My patients share with me their secrets every day. Stories that they’ve never told anyone before or said aloud before. As they talk, they wait for me to flinch or raise my eyebrow… but I don’t. I just tell them that I’m so proud of them and that it’s an honor that they feel safe enough to tell me and safeguard their stories.
They trust me, but is it because HIPAA demands it? Or because they can sense that I care? The only time I break HIPAA is when a patient is a danger to themselves or others (because I’m a mandated reporter). And before I make a report to Adult or Child Protective Services, I tell the patient what I have to do and ask if they would like to participate with the call so they feel empowered. More often than not, they want to be the one who tells their truth.

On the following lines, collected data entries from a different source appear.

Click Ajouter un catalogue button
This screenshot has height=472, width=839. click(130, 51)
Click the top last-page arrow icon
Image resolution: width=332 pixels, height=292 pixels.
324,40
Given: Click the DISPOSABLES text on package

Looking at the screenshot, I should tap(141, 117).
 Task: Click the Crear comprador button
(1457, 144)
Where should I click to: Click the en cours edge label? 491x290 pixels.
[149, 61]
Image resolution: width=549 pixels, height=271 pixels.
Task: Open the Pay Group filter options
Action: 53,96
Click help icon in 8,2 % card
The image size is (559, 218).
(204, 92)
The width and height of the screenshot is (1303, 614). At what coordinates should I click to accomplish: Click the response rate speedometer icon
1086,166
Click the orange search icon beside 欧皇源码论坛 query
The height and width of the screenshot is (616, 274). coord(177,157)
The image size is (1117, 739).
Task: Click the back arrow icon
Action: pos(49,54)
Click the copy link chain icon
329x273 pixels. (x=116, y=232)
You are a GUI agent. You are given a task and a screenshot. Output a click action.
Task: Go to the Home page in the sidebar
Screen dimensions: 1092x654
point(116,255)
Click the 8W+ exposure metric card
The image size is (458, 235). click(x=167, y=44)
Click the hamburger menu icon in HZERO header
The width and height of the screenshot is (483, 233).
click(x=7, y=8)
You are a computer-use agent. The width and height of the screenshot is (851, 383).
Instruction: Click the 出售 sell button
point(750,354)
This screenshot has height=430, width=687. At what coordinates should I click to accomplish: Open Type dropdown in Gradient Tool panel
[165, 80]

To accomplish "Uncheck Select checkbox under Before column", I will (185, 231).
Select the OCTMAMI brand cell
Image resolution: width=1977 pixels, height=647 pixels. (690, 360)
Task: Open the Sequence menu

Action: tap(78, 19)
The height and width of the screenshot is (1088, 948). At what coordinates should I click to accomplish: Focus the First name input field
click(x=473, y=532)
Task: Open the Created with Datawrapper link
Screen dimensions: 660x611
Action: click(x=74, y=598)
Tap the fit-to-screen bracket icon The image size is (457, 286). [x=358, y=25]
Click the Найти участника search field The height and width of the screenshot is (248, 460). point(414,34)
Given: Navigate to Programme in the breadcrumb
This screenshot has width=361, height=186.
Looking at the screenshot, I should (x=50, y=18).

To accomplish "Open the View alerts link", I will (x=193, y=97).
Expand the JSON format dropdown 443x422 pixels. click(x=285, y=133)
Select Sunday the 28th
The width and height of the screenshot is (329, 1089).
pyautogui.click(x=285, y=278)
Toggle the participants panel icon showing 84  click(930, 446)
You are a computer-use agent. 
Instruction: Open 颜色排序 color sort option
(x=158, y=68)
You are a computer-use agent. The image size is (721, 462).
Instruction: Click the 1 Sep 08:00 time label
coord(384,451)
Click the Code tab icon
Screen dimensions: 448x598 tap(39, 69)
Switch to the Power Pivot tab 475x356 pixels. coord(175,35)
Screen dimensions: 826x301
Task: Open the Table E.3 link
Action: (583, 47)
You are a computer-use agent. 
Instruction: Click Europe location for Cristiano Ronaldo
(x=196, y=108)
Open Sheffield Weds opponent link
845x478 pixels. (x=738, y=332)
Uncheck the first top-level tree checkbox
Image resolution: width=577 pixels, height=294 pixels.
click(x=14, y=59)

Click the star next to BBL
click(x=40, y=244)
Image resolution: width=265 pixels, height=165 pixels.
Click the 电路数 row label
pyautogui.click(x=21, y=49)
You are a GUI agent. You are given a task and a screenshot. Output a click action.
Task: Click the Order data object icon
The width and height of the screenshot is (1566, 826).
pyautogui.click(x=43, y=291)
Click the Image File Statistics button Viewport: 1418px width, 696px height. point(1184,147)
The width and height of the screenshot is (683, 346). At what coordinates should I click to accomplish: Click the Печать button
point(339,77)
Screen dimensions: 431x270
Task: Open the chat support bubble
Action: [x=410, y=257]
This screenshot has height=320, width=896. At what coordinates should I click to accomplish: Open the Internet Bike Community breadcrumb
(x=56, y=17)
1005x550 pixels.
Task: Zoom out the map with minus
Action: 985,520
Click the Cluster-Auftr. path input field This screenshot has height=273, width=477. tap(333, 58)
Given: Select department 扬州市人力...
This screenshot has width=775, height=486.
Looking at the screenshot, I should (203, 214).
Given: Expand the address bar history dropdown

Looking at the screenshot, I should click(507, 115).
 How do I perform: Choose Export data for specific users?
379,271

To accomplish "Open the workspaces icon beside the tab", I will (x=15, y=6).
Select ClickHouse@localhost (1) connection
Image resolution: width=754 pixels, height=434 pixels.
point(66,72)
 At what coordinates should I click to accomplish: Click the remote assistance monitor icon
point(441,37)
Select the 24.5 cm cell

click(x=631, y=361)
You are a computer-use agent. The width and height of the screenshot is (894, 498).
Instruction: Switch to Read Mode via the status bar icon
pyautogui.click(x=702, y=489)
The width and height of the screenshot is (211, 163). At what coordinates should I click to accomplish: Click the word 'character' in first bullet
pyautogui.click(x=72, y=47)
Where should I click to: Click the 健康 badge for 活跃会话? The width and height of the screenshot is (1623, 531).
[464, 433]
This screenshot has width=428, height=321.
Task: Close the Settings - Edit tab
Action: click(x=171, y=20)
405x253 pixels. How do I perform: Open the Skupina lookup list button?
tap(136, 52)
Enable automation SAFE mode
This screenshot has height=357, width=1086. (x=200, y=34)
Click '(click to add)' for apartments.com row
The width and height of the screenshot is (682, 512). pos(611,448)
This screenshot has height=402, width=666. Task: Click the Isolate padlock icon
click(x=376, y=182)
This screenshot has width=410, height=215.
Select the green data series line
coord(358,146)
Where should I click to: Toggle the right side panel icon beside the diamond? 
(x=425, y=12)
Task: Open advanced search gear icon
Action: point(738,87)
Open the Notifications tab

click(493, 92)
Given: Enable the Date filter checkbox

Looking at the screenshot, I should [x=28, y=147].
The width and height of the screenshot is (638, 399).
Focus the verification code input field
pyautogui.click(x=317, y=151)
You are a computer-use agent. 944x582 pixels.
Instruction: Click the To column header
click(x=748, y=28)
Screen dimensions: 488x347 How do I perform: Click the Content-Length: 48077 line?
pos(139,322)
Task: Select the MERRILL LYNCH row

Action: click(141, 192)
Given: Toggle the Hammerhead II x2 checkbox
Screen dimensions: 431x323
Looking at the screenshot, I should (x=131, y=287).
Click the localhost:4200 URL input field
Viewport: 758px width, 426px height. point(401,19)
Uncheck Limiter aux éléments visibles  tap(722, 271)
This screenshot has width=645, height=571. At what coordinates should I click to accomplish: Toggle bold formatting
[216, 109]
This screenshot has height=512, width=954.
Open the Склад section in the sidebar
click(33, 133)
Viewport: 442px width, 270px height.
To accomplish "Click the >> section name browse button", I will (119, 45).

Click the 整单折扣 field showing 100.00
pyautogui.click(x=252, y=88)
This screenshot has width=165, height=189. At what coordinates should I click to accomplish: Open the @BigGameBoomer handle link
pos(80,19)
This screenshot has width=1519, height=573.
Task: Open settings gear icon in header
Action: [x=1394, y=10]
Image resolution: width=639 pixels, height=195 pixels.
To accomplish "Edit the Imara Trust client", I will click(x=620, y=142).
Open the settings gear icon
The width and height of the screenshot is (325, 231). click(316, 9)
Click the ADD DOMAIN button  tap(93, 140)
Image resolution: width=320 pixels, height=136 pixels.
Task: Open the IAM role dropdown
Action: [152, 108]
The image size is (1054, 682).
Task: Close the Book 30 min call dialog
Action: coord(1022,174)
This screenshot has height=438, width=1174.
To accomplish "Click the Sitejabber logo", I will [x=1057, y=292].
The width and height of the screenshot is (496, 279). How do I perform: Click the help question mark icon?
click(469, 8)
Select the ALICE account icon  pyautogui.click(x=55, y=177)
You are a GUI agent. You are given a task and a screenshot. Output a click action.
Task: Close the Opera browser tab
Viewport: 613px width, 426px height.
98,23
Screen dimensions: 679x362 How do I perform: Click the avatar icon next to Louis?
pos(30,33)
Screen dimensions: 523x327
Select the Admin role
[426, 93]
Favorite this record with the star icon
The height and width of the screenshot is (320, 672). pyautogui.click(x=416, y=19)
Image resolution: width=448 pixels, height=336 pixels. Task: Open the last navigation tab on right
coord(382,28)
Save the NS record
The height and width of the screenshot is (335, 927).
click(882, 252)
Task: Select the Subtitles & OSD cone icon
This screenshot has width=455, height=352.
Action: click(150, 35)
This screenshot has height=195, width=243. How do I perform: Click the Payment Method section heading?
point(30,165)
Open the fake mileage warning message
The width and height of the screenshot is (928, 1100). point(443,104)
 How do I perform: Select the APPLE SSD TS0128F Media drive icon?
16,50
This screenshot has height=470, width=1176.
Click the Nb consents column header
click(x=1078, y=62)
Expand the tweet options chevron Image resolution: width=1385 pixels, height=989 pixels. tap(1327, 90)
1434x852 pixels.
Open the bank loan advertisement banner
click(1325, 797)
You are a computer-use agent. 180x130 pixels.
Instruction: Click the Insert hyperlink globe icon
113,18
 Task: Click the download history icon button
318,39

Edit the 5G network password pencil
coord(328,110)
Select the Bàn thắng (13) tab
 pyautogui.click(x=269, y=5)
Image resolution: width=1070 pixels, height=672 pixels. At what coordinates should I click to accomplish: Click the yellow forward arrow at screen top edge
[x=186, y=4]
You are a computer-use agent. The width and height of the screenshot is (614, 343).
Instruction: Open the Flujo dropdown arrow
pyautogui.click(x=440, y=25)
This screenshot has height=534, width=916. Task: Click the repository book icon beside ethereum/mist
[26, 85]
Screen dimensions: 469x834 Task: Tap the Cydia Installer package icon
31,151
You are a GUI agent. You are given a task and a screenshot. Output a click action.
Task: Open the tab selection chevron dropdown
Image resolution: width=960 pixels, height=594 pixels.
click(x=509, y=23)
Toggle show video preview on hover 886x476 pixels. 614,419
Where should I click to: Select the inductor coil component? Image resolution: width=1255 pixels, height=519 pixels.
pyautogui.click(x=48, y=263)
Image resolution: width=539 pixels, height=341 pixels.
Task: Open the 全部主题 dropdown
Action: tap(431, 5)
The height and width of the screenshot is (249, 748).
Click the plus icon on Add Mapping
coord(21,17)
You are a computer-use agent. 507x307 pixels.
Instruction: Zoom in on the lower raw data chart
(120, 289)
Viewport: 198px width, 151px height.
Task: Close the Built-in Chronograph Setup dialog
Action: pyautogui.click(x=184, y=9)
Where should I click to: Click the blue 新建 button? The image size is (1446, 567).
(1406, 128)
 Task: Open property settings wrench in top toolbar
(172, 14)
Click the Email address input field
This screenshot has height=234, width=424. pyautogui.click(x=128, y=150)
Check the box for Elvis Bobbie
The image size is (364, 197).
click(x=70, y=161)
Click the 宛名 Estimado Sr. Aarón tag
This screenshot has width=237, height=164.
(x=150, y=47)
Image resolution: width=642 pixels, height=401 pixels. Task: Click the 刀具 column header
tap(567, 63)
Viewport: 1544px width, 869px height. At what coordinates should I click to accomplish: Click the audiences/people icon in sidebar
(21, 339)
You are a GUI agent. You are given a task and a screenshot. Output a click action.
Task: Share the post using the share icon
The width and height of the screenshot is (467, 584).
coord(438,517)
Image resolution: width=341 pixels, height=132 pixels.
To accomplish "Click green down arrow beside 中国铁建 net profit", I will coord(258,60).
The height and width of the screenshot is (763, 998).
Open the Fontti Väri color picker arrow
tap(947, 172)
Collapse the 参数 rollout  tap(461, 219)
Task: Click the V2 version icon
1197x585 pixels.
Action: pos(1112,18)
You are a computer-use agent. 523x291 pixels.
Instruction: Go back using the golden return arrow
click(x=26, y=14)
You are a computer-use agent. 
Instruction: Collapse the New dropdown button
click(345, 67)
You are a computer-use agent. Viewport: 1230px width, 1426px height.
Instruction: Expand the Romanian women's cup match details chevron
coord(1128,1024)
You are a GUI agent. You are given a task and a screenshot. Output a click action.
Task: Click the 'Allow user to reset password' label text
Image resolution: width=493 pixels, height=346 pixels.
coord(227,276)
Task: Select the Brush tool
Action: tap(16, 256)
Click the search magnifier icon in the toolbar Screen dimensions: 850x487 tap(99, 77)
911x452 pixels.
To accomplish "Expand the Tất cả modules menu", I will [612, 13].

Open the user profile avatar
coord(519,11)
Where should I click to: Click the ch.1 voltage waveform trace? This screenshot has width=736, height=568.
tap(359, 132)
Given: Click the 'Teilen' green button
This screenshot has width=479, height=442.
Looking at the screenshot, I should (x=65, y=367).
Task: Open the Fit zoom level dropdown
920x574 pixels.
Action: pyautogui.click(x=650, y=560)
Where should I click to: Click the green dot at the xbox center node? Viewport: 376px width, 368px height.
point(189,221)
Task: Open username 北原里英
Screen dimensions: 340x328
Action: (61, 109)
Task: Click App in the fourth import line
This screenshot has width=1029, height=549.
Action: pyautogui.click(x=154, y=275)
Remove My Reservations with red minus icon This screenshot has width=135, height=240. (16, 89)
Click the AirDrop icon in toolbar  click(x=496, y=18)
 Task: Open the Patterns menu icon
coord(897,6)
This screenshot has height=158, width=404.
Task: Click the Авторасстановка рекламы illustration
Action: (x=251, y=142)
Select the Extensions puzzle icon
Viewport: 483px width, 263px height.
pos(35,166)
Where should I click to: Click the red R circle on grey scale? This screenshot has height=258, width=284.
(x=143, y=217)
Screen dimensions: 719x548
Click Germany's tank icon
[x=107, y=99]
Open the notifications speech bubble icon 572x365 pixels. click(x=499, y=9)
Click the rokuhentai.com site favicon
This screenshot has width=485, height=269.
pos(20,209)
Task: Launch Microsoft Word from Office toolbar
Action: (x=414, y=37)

My friends freely tell me their life stories and I am amazed at how comfortable they are with doing so. I listen, I validate, and I provide gentle feedback if they’re looking for it otherwise I allow them to vent. A few of my friends have nicknamed me “The Vault.” After they’ve downloaded everything onto me, I lock it away and throw away the keys.
I grew up in a household where shame and fuck ups were contained within the immediate family. My mom likes to either bury whatever stupid shit I did and never bring it up again or she will pick a random moment to throw it back in my face… several years later.
And people wonder why I have trust issues…
And I guess y’all here reading this.
On WP, I type the soft underbelly of my many thoughts into these public posts. It feels somewhat like a communal confession booth, where I can tell my truths at the feet of strangers and hope for grace and mercy.
I don’t trust anyone completely, but my dog. He is the only one who knows the FULL unedited unhinged version of me. He hears everything (not that he really has a choice), luckily, he doesn’t judge nor does he snitch.